Gloved ManuscriptsPosted: December 9, 2011
On a cold winter morning Stephen Holmes (who’s looking at late medieval and early modern liturgical books at New College, Edinburgh) and myself braved the mildly snowy roads of the Borders to examine some manuscripts at a country house. Stephen, who took up driving and provided wonderful companionship, was interested in a thirteenth-century Psalter, while I was drawn to a Bible linked with Culross Abbey. We were not disappointed. The Lady of the house has generously allowed us to examine the manuscripts and take digital images. The beautiful eighteenth-century library, where we worked, was a delightful place of scholarship. It did, however, made manuscript examination a bit different, with no heating on a snowy day.
The view from the window was exquisite, with the snow over the maze and the distant hills. The manuscripts were likewise well worth their gloved investigation.
The Bible is a good example of the type of portable Bible produced by professional scribes and artists in Paris and Southern England c. 1250. It is, like many other Bibles of its time, written in minute script in dense two columns, with running titles and chapter divisions of blue and red, making it a most useful reference book. It is most unique, however, in its later medieval provenance. Only three pandects (as far my survey has shown, although I’ll be happy to learn otherwise) can be firmly attributed to medieval Scotland, this Bible being one of them. In a blank folio between the end of Revelation and the Interpretation of Hebrew Names, a neat fourteenth century hand added: Liber sancte marie de Culros in scotia prope monasterium de Dunferml’ – The book of St Mary of Culross in Scotland, near the monastery of Dunfermline.
It is therefore most beneficial to examine its marginal annotations and the way the Bible has been used by generations of subsequent readers.
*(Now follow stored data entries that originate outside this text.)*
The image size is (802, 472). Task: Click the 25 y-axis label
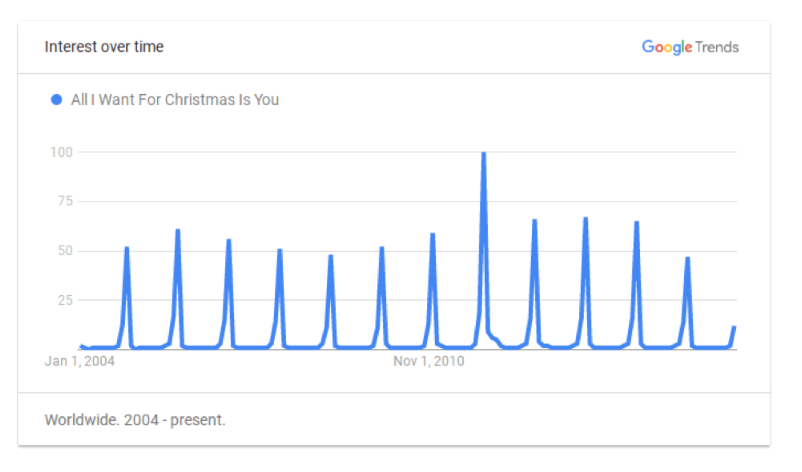tap(65, 300)
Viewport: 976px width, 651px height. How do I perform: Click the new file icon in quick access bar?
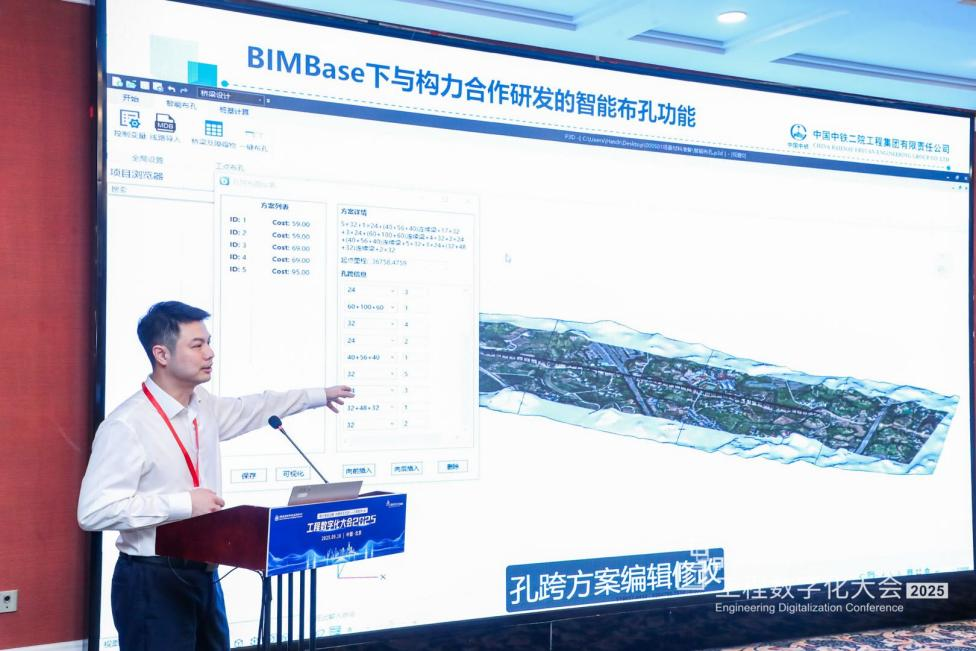(x=118, y=82)
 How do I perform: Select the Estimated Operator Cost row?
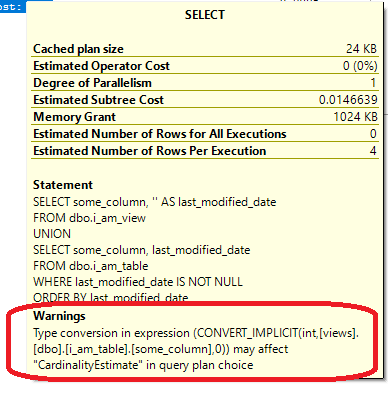pos(205,66)
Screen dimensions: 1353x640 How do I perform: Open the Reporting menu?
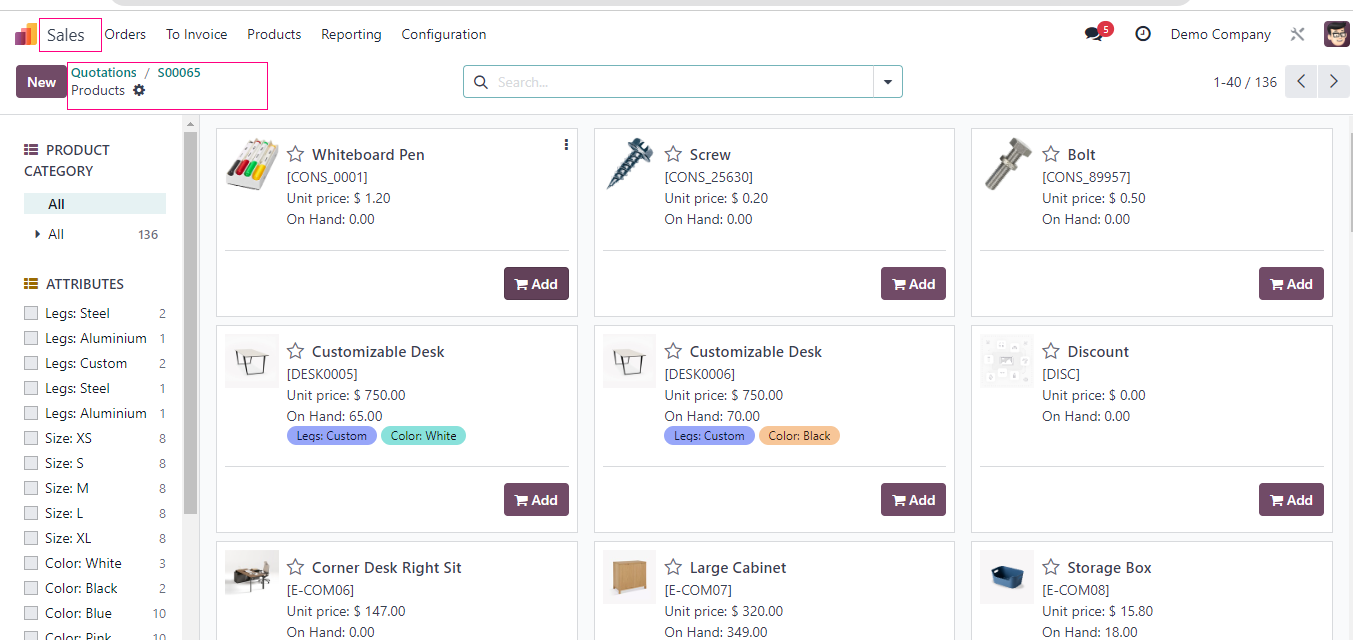tap(351, 34)
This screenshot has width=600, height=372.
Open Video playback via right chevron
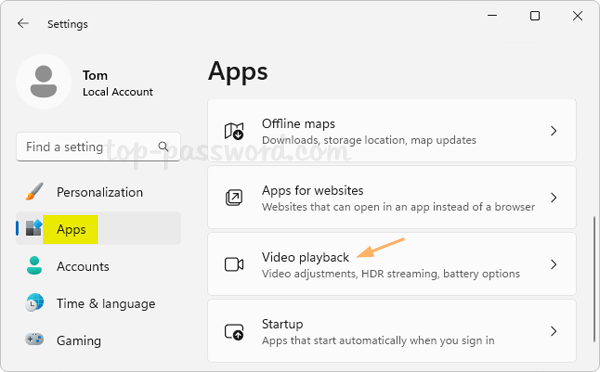click(x=553, y=264)
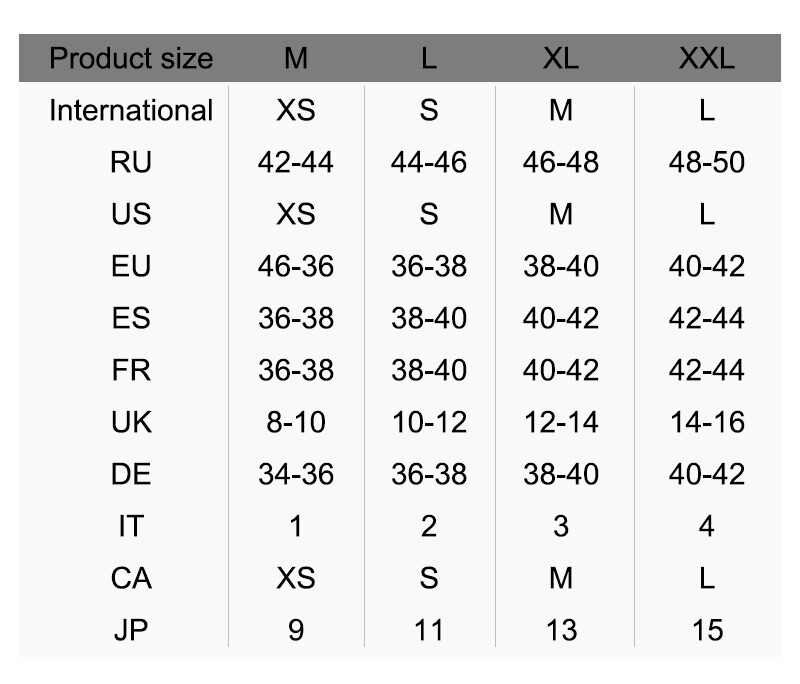Click the XL product size column header
Screen dimensions: 800x684
[x=560, y=58]
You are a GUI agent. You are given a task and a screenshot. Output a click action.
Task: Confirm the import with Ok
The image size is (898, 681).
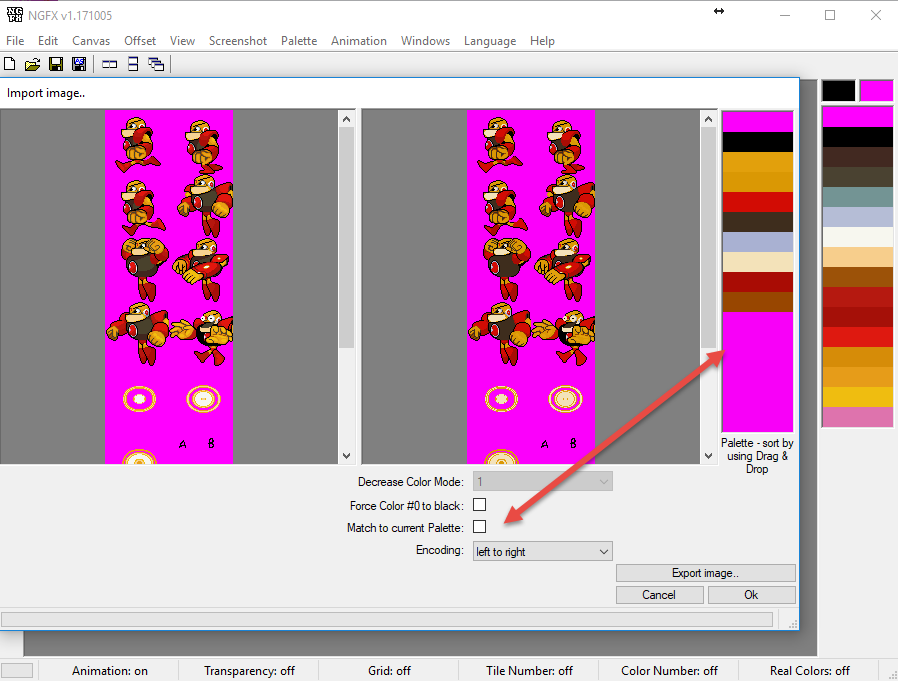(x=751, y=595)
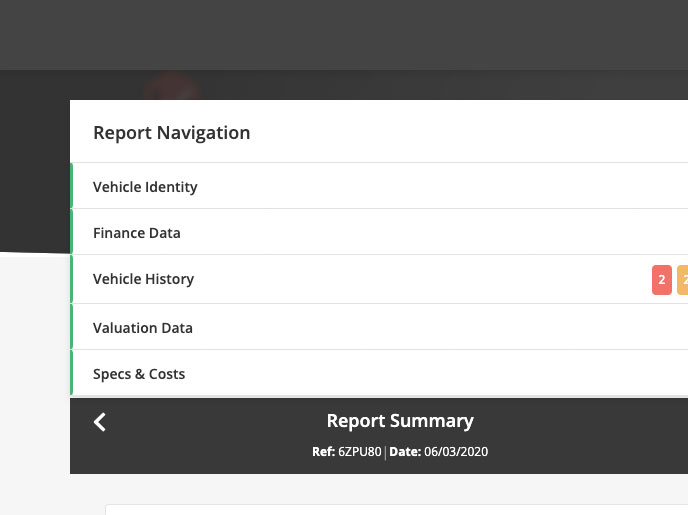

Some pages were added at a later date to supplement missing folios and prayers were inscribed following the Interpretation of Hebrew Names. Also, as seen below, numbers were added to Exodus Chapter 20 – ennumerating the ten commandments, first in Roman numerals and then in Arabic.
The examination of the manuscript was a delight, but ended only halfway. As dusk was falling the fading light made us close our manuscripts and begin thinking of the way back home. A howling dog added to the Victorian feel of the day, and with a bottle of the House’s celebrated Bear Ale bought as a present, we headed back to Edinburgh, looking forward to another opportunity to continue the investigation.